→ 抽出本文:
先日、
新築住宅を建てた一般生活者が答えている、
とある住宅アンケート結果を見ていたのですが、
家の温かさ=床暖房
となっていて「なんだかなぁ」と
思いました。
今回は家の温かさについての記事を書きたいと思います。
家の温かさは床暖房などの設備ではなく家の断熱性能で叶えましょう
Contents
そのアンケートにはこのような文言が書いてありました。
- “戸建て住宅は寒いイメージなので床暖房を取り入れた”
- “床暖房をダイニングにしか入れておらず、リビングが寒いので他も床暖房にすればよかった”
実はこのアンケートに限らず、
新築住宅の住まい手の大半が後悔するのが
“家の寒さ”なんです。

確かに家の寒さは問題なんですが、
なにより
『家の寒さは
床暖房という設備
でしか解決できない』
と一般の方の多くが考えている
ところが深刻だと思いました。
例えば先の文言の中で、
“戸建て住宅が寒いイメージ”
(というところから既に違和感を感じますが、)
といって”設備だけ”入れるというのは
ちょっと違うんじゃないでしょうか?
寒いなら家の断熱・気密性能を上げるのが先決
ではないですか?
というのが住宅設計者としての私の意見です。
床暖房をLDK全面入れたら
60~70万円くらい普通にかかりますし、
ヒートショックがおこりそうな水回り空間にも、
となったら100万円以上必要になります。
それだけの費用があれば、
建物全体の断熱性能をぐっと上げる
ことができますよね。
そうすれば
「足の裏が温かい~」
というのは難しいですが、
「足元が寒い!」「体が温もらない!」
という不満はぐっと少なくなります。
しかも全ての部屋が、です。
停電にも強い断熱性能、弱い暖房設備
記憶に新しい千葉の大停電ですが、
あの時はまだ暑い季節だったため、
熱中症に気を付ければまだ何とか過ごせるかもしれません。
(もちろん、それでも大変なご苦労があったことと思います。)
しかし仮に同様の出来事が冬に起きていたら、
家の中でさえ命の心配をしないといけない
事態になっていたと思います。


A邸は断熱・気密性能が高いおウチで
B邸は暖房設備に力を入れているおウチ。
普段はどちらも快適に過ごせています。
しかし、暖房設備が故障したとき又は停電が
起こったときに大きな違いが出てきます。
断熱部材に電気は必要ありませんが、
暖房器具はほとんどが電気を必要とします。
停電時や故障時は当然暖房器具が使えなくなります。
そうなると、2邸のおウチの中の室温に雲泥の差が出てきます。
A邸のように
室温が15℃でも十分寒いですが、
まだ家の中で寝ることができるでしょう。

→ 課題 A: 住宅の断熱についての文章から、「停電にも強い断熱性能、弱い暖房設備」を含む語句で始まり「事態になっていたと思います。」で終わる部分を、一字一句変えずに再び書き出しなさい。

→ 記録一覧:
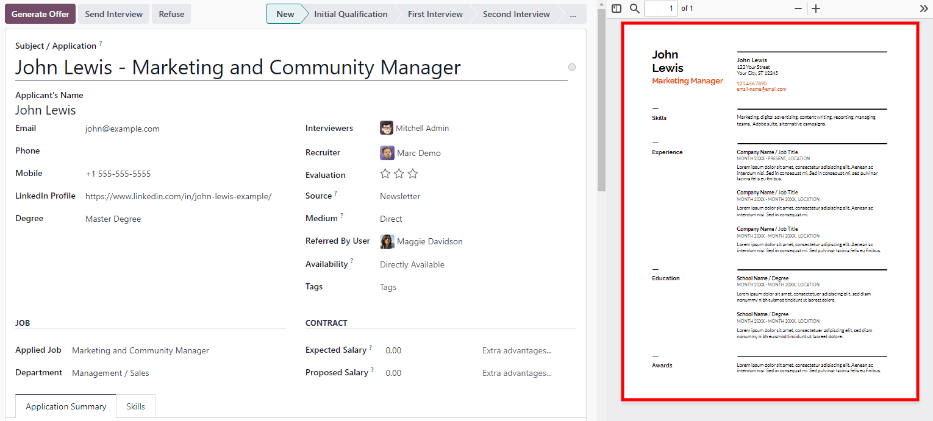Screen dimensions: 933x421
Task: Click the PDF page number field
Action: (x=660, y=8)
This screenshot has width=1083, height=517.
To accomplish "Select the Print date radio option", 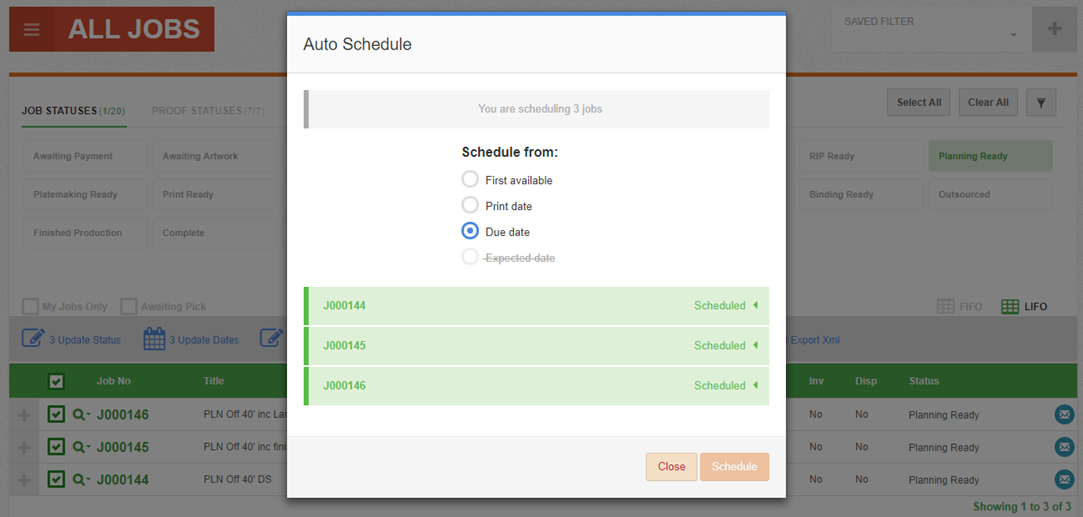I will pyautogui.click(x=470, y=206).
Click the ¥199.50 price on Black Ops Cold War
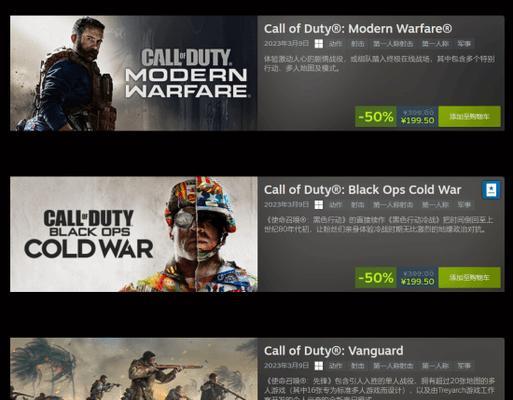This screenshot has width=513, height=400. (417, 281)
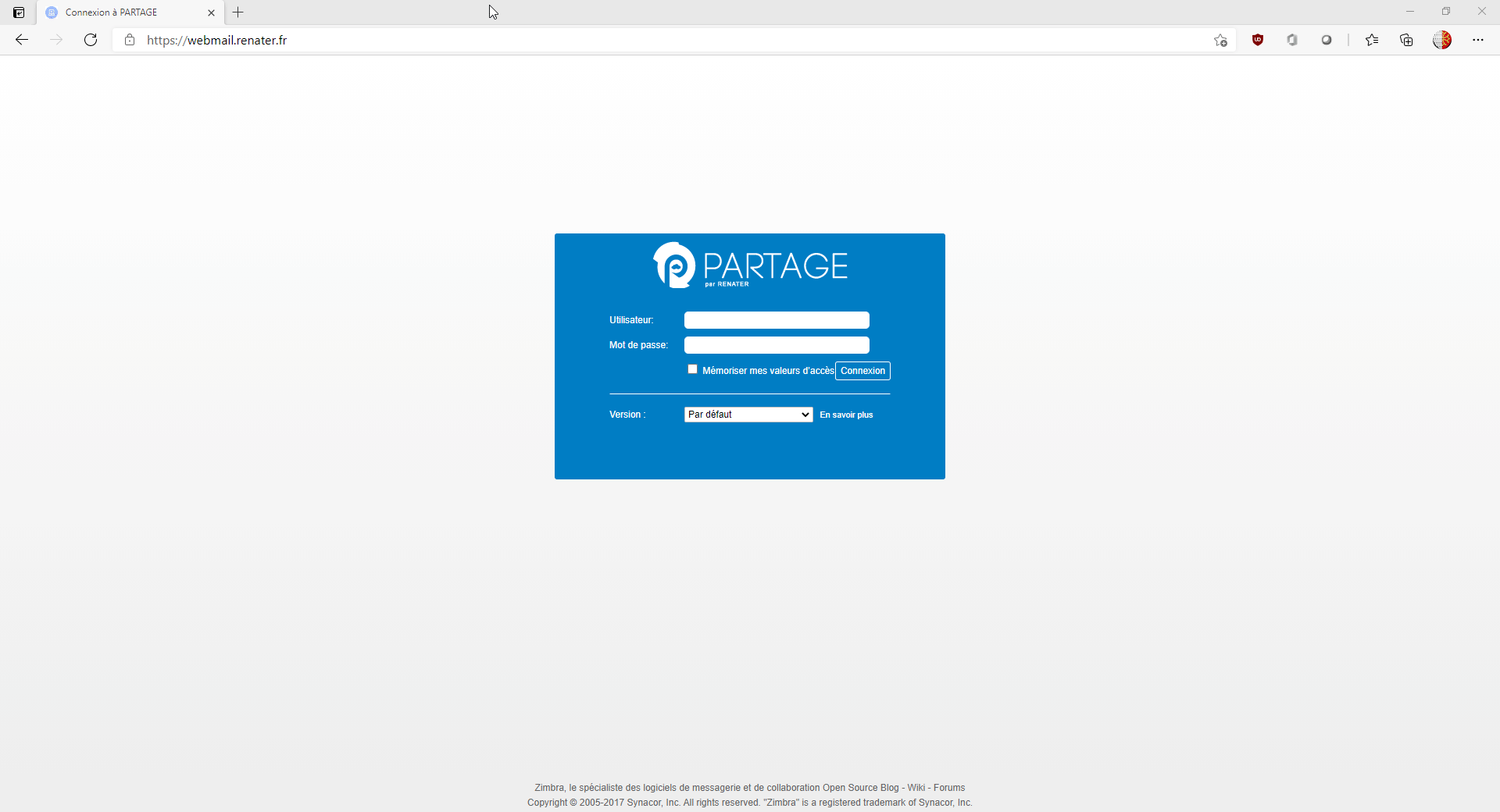1500x812 pixels.
Task: Focus the Utilisateur input field
Action: pos(777,320)
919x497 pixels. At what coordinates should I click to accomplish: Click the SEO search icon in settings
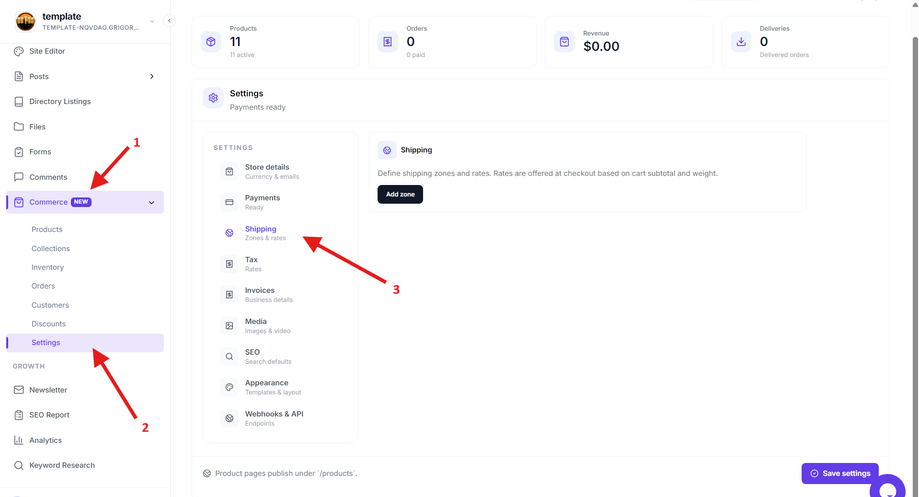[x=229, y=356]
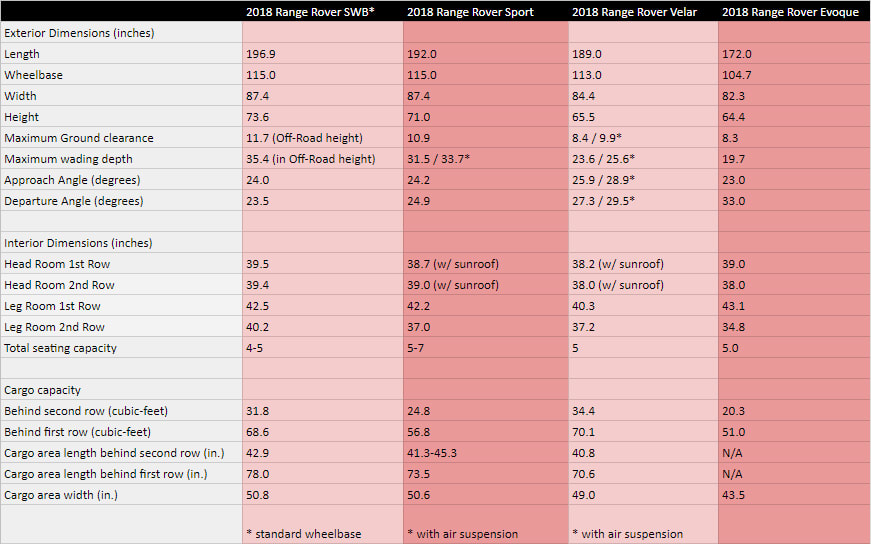871x544 pixels.
Task: Select the Wheelbase row label
Action: [33, 75]
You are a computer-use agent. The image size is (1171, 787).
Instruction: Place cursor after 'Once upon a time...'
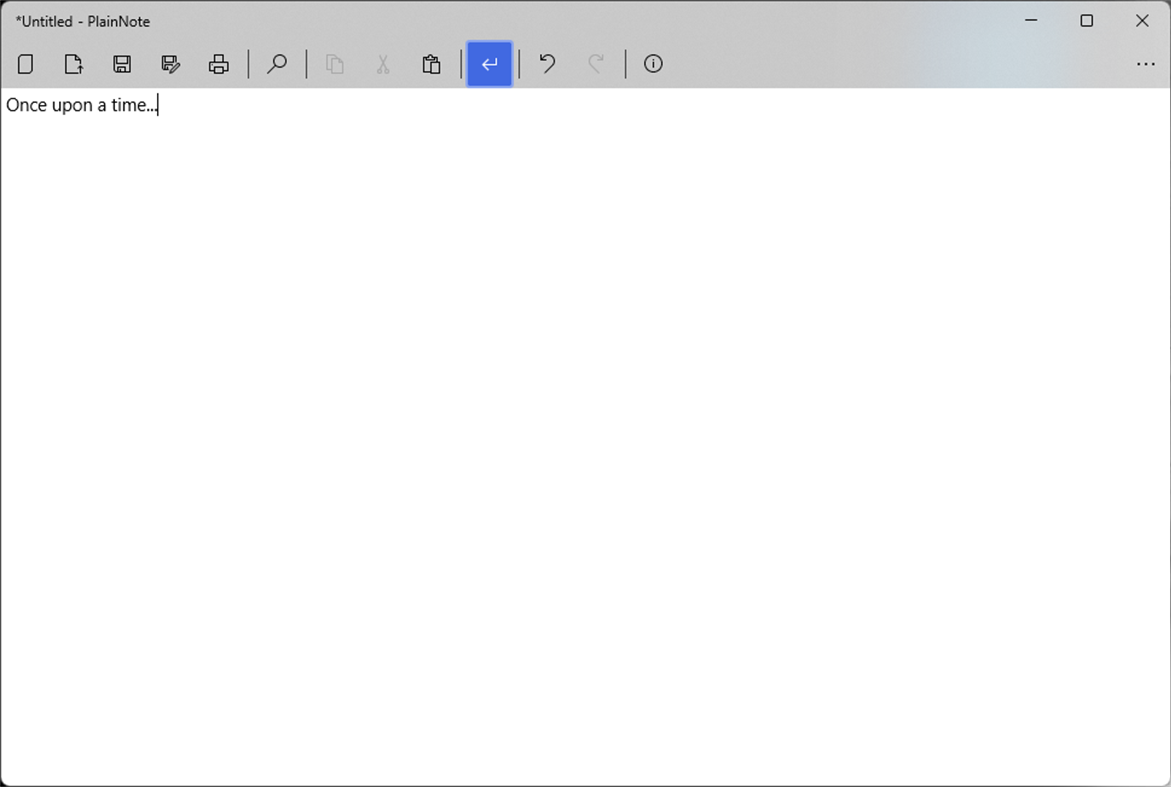[x=158, y=104]
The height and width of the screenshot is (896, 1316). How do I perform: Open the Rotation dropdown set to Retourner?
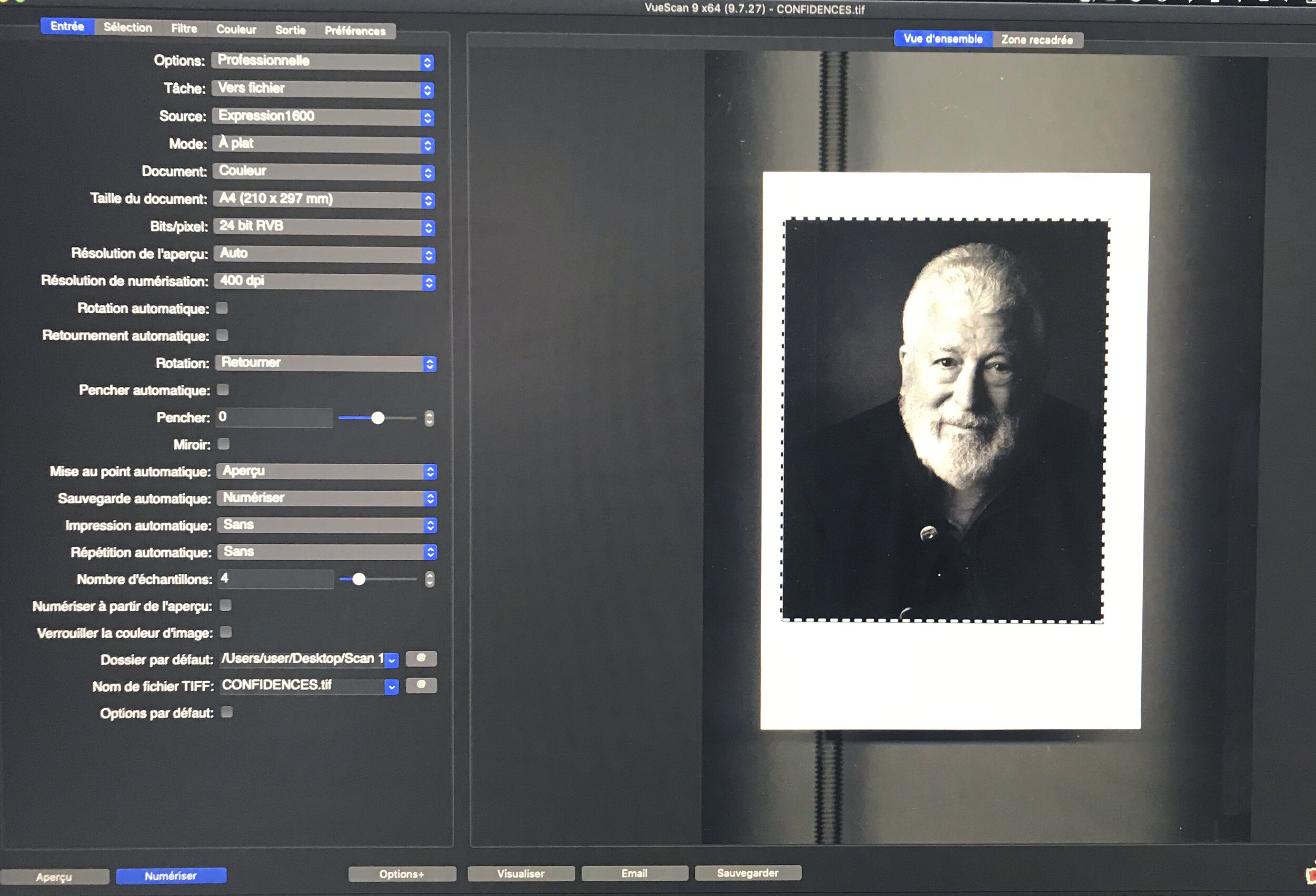point(326,363)
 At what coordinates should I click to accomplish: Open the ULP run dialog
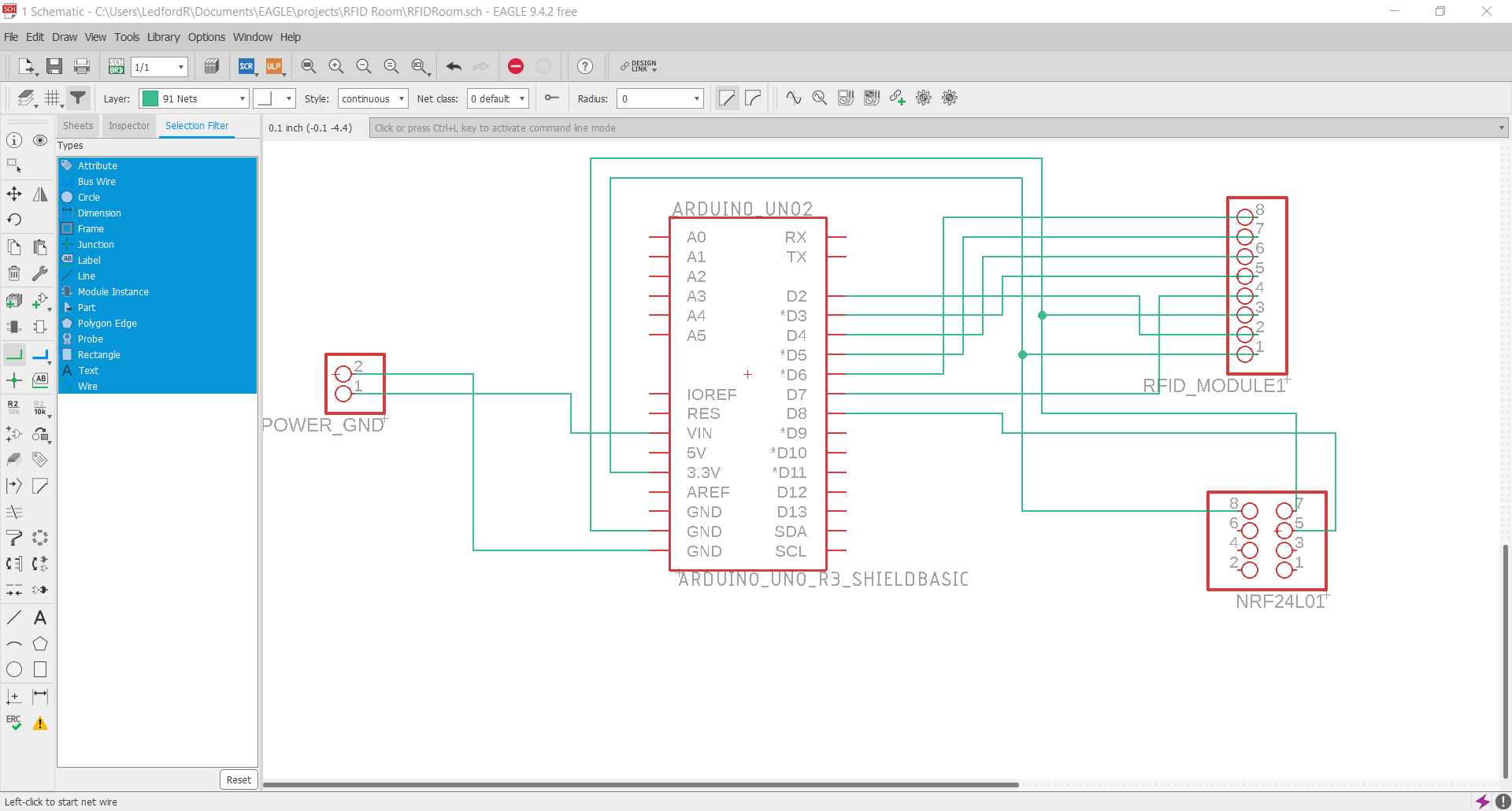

→ 課題 B: 上の記録で、文字列「coordinates」を含む行はいくつあるか、数字のみで答えなさい。大文字と小文字は区別して数えること。

→ 解答例 A:
停電にも強い断熱性能、弱い暖房設備
記憶に新しい千葉の大停電ですが、
あの時はまだ暑い季節だったため、
熱中症に気を付ければまだ何とか過ごせるかもしれません。
(もちろん、それでも大変なご苦労があったことと思います。)
しかし仮に同様の出来事が冬に起きていたら、
家の中でさえ命の心配をしないといけない
事態になっていたと思います。

→ 解答例 B: 2